= What you should do =
Take each line of the records below that contains the string "Roopster" and copy it.

[Saved data entries]
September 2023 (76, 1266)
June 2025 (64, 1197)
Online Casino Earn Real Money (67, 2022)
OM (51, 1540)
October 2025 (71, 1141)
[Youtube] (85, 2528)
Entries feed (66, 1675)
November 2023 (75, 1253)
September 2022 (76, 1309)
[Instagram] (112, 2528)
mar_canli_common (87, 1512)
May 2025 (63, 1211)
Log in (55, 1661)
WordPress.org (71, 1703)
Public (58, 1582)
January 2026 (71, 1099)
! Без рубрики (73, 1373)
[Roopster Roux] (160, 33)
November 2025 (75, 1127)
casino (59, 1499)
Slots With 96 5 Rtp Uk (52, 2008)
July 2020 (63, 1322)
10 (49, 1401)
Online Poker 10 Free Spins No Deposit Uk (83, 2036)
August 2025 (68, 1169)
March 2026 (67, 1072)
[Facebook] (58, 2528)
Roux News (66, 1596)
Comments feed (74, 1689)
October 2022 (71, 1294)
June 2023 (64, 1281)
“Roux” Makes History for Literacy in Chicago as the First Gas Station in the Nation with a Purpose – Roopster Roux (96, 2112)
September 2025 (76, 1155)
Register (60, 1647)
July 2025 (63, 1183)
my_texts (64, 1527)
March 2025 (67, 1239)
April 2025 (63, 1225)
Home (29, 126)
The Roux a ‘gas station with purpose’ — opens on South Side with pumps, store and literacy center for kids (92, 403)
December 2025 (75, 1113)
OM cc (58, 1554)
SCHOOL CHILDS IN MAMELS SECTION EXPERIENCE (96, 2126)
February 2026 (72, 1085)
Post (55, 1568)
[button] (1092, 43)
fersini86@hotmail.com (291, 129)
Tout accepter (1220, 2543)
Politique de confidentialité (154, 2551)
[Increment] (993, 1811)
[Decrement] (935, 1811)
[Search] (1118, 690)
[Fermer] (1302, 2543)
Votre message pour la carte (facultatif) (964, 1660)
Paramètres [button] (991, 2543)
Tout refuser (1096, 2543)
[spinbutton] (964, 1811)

= Reply =
[Roopster Roux] (160, 33)
“Roux” Makes History for Literacy in Chicago as the First Gas Station in the Nation with a Purpose – Roopster Roux (96, 2112)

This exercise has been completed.